Powerful Lessons From A $20 Bill

Written by Catherine Franz

By Catherine Franz

Just last week I was speaking to a group of 50 women and men. I opened by holding up a $20 and asking who would like this $20 bill. I also mentioned there were no strings attached. You would have thought that everyone would be raising their hand wantingrepparttar $20 bill.

That isn't what happened. Less than halfrepparttar 136974 people raised their hand.

I gaverepparttar 136975 $20 bill away and stood in silence. It wasn't a long silence but silence when everyone expects to be hearing you talk is long whether its 10 seconds of several minutes. I was waiting until I saw a few audience members began fidgeting.

Then one women spoke up. ˇ°Darn, I could have used that $20 for gas today.ˇ± You guessed it, she was one ofrepparttar 136976 hesitant ones.

My topic was on marketing. The exercise demonstrated that even when we market fromrepparttar 136977 truth with no strings attached and even though we totally think ofrepparttar 136978 customer first, many people perceive, assume, that there is going to be a catch torepparttar 136979 offer.

This is a powerful lesson when you are expressing your offer, whether its written or verbal,repparttar 136980 majority ofrepparttar 136981 people reading or hearing it are going to be thinking with an ˇ°it's too good to be trueˇ± mentality.

This means that whenever you are preparing any type of marketing material you need to see your offer from this perspective.

The following day I again spoke to another group.
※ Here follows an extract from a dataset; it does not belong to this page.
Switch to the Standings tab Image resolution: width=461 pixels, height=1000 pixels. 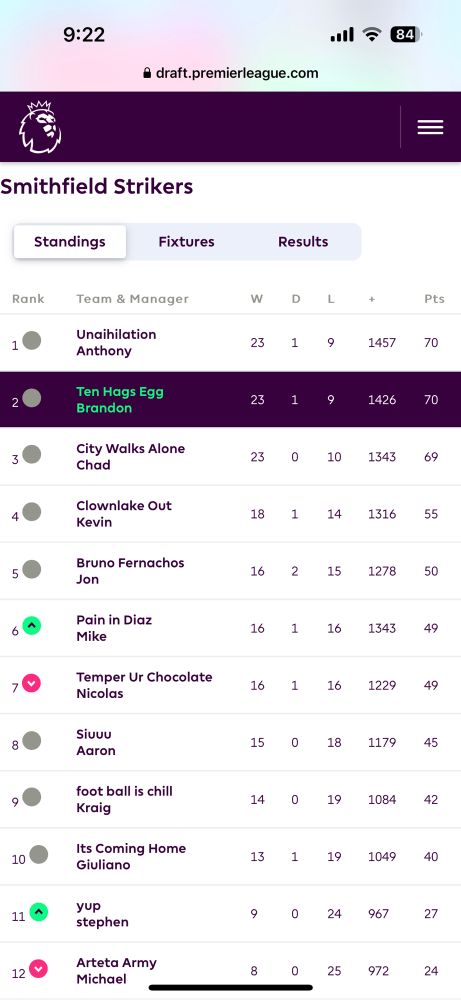point(70,242)
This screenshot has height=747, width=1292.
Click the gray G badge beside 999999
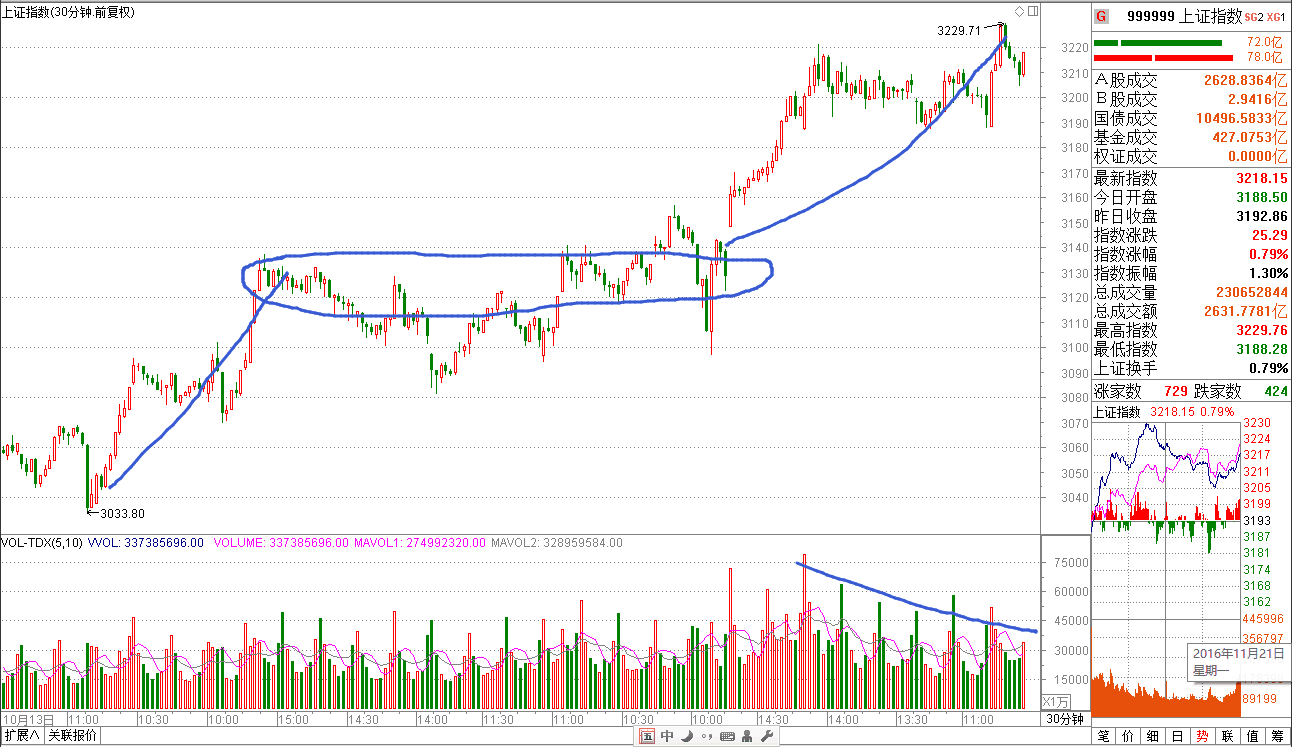[x=1101, y=16]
This timerepparttar 136982 audience was all women. I opened again with another $20. Only this time when I mentioned that there were no strings attached, I said it more powerfully - meaning more vocal variety - repeated it as if it was written in bold print and stated there were absolutely no strings attached. The word ˇ°absolutelyˇ± was set off with a mild hand slap.

Freelance Copywriting Advice #1: Take the Scary Jobs

Written by Nick Usborne

From time to time you will be faced with an opportunity that looks downright scary.

The temptation is to think, "Hey, that's way outside my level of expertise. I'm not ready for that."

My advice to you is this: Do it.

When you are faced with opportunities that are larger, more challenging and ultimately 'scary', that's when you learn fastest, stretch yourselfrepparttar most and build your inner confidence as a copywriter.

Let me give you a couple of related examples.

Within my first two months as a direct marketing copywriter I was presented withrepparttar 136499 opportunity to write a mailing for Franklin Mint.

As some of you may know, Franklin Mint is a very, very sophisticated company when it comes to direct marketing. I seriously wondered whether I might end up looking like an idiot, wasting my time and theirs.

But I took onrepparttar 136500 job. Scary, yes. But it worked out fine. I learned a great deal and continued to do work for them.

Here's another, related example.

In early 1998 a friend of mine was invited to speak to a few hundred people at a conference about marketing online. He got cold feet and asked me to speak in his place. The problem was, I had only a week to prepare my talk.